[meteorite-list] ESO's Very Large Telescope Obtains Unique Spectrum of a Meteor

From: Ron Baalke <baalke_at_meteoritecentral.com>
Date: Fri Jul 30 12:31:05 2004
Message-ID: <200407301631.JAA04817_at_zagami.jpl.nasa.gov>

ESO Education and Public Relations Dept.

Text with all links and the photos are available on the ESO Website at URL:


Peter Jenniskens
SETI Institute
Mountain View, California
Phone: +1 650 604 30 86
Email: pjenniskens_at_mail.arc.nasa.gov

Emmanu?l Jehin
ESO, Chile
Phone: +56 2 463 30 54
Email: ejehin_at_eso.org

For immediate release: 30 July 2004

ESO Press Release 19/04

Catching a Falling Star

ESO's Very Large Telescope Obtains Unique Spectrum of a Meteor


   While observing a supernova in a distant galaxy with the FORS
   instrument on ESO's Very Large Telescope at the Paranal
   Observatory (Chile), astronomers were incredibly lucky to obtain
   serendipitously a high quality spectrum of a very large meteor in
   the terrestrial atmosphere.

   The VLT spectrograph provided a well calibrated spectrum,
   making it a reference in this field of research. From this spectrum,
   the temperature of the meteor trail was estimated to be about
   4600 degrees centigrade.

   The serendipitous spectrum reveals the telltale meteor emissions
   of oxygen and nitrogen atoms and nitrogen molecules. The VLT
   spectrum was the first to reveal the far red range where carbon
   emission lines are predicted; the absence of the lines puts
   constraints on the role of atmospheric chemistry when life started
   on earth.

   Because the VLT is tuned to observe objects far out in space, it
   focuses at infinity. The meteor, being "only" 100 km above the
   telescope, therefore appears out of focus in the field of view.

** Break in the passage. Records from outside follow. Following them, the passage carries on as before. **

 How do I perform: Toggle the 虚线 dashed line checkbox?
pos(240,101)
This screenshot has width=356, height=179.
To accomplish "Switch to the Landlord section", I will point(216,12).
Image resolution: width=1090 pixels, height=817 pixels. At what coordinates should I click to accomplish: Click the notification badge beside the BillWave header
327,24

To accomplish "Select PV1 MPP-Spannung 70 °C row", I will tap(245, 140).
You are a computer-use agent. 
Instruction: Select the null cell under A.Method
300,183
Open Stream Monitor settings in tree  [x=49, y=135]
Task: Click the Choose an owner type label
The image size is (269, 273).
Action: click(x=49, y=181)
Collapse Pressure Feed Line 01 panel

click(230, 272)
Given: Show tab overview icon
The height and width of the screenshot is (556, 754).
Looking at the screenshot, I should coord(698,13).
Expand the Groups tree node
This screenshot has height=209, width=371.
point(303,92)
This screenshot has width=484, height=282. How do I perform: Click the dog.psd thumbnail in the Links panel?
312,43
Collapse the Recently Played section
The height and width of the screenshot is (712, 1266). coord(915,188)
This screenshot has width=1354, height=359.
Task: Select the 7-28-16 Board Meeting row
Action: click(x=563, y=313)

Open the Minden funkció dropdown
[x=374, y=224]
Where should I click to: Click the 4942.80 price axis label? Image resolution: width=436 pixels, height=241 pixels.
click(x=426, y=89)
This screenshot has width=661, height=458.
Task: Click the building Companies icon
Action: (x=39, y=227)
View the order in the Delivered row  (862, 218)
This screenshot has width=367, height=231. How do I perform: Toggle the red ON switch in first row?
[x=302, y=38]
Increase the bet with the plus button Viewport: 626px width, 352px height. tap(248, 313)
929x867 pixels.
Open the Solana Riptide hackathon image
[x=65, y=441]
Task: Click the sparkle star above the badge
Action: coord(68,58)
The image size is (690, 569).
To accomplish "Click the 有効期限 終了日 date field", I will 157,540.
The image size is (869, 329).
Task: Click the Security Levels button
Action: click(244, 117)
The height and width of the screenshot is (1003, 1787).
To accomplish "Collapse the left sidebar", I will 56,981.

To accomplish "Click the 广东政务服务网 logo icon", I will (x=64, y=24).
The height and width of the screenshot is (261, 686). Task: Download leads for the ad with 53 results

   PR Photo 22a/04: Meteor Caught in the Act (MASCOT)
   PR Photo 22b/04: Spectrum of a Meteor (FORS1/VLT)
   PR Photo 22c/04: Details of the Meteor Spectrum (FORS1/VLT)

Astronomers' luck

   ESO PR Photo 22a/04

   Meteor Caught in the Act (MASCOT)

   Captions: ESO PR Photo 22a/04 shows the trail of a bright
   meteor, photographed by the Mini All-Sky Cloud Observation Tool
   (MASCOT) at the ESO Paranal Observatory. MASCOT consists of
   a small CCD camera behind a fish-eye objective. It typically takes
   90s exposures every 3 minutes and helps astronomers inside the
   VLT Control Room to keep an eye on the sky. The main purpose
   of MASCOT is to monitor the clouds over Paranal but it also
   observes from time to time serendipitous events like meteor
   showers, atmospheric phenomena, artificial satellites, etc. This
   image was obtained by MASCOT on August 25, 2002 and shows
   a meteor caught in the act. (Note that this is not the meteor whose
   spectrum was recorded). The Milky Way is also clearly visible in
   the centre.

A popular saying states that when you see a meteor, you may
make a wish. While astronomers cannot promise that it will be
realised, a team of astronomers [1] have indeed seen a dream
come true! On May 12, 2002, they were lucky to record the
spectrum of a bright meteor when it happened -- by sheer chance
and against all reasonable odds - to cross the narrow slit of the
FORS1 instrument on the ESO Very Large Telescope.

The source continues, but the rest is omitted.